Haemostasis is the process of stopping bleeding
How can haemostasis occur?
- vasoconstriction
- primary haemostasis - formation of an initial platelet plug
- secondary haemostasis/ clot formation - the platelet plug is stabilised by cross-linked fibrin- clot
- thrombolysis- clot break-down.
What can happen to platelets when a patient is thrombocytopaenic?
thrombocytopaenia can arise due to:
• Increased platelet destruction e.g. immune-mediated thrombocytopaenia (IMHA)
• Increased platelet ‘consumption’: platelets have been used up secondary to haemorrhage or inflammation.
What is primary haemostasis?
Primary Haemostasis
Platelets are required for primary haemostasis (the start of clot formation). Alterations in the platelet numbers occur for many reasons and with various diseases.
What is the monolayer segment of a smear and what is it composed of?
Oil immersion fields are examined in the monolayer segment of the smear.

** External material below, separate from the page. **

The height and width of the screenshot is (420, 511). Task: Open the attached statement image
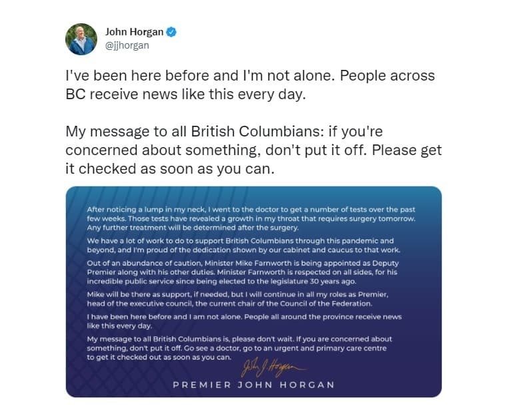tap(254, 292)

The monolayer segment lies between the feathered edge of the smear and the main body of the smear - it is composed of a single layer of cells.
How many platelets should be seen per field on average on a normal blood smear? What would be considered as dangerously low level of platelets?
Each one platelet, seen in an oil immersion (x100) field, is roughly equivalent to 15x109 platelets/l. Therefore, a normal blood smear should have 11-15 platelets per field on average. Dangerously low levels of platelets would be indicated by less than 3 platelets per oil immersion field (equivalent to 0-45x109/l). A patient with a platelet count of <5 per field should be closely monitored for evidence of bleeding.
What equipment would you need to carry out a true platelet count?
A true platelet count may be done, manually, using a haemocytometer, commercial diluting fluid and a microscope
How do you carry out a true platelet count?
A commercial ammonium oxalate diluent pipette system should be used (e.g. ‘Unopette Micro-collection System for WBC and Platelet Determination’ produced by Becton-Dickinson, Oxford UK). This is filled as directed and lyses the red cells after ~ 10 minutes. A Neubauer modified haemocytometer is then filled with the mixture and left in a humid environment (a small covered dish with a layer of wet filter paper in the bottom) for 5-10 minutes, to allow the platelets to settle to the floor of the haemocytometer.
A platelet count is then performed by examining the haemocytometer microscopically. Platelets can be differentiated from white cells by their smaller size and refractile nature. The total number of platelets, in the central major square on each side of the haemocytometer, is counted. This square is divided into 25 smaller squares, each of which contains 16 further squares. The average of the two major square counts is then the total platelet count in 109/l. Normal values for dogs are 200-700x109/l and for cats are 300-800 x109/l.
Clinically what is the best way to perform platelet function assessment?
Platelet function can be assessed in a laboratory using specific analysers. Clinically, however, the best way is to perform a buccal mucosal bleeding time (BMBT).
How do you carry out a Buccal mucosal bleeding time test?
Buccal mucosal bleeding time - The BMBT requires the use of a commercial device that produces two standardised cuts to the buccal mucosa of the upper lip - 5mm long and 1mm deep. The patient is placed in lateral recumbency, the upper lip is reflected to expose the mucosal surface and held in place by a gauze tape lightly applied around the maxilla, enough to partially block venous return (Oakley, 2007). The BMBT device is then placed on the mucosa and activated. The incisions are then left alone until bleeding stops- the time taken should be recorded. This is assessed by using a swab or filter paper placed near to the incisions (3-4 mm below), but not touching them. Bleeding is judged to have stopped when blood stops being taken up by the clean edge of the swab/filter paper. The BMBT is taken as the mean bleeding time of the two incisions and should normally be less than 4 minutes. The BMBT evaluates primary haemostasis by assessing platelet and vascular aspects of haemostasis.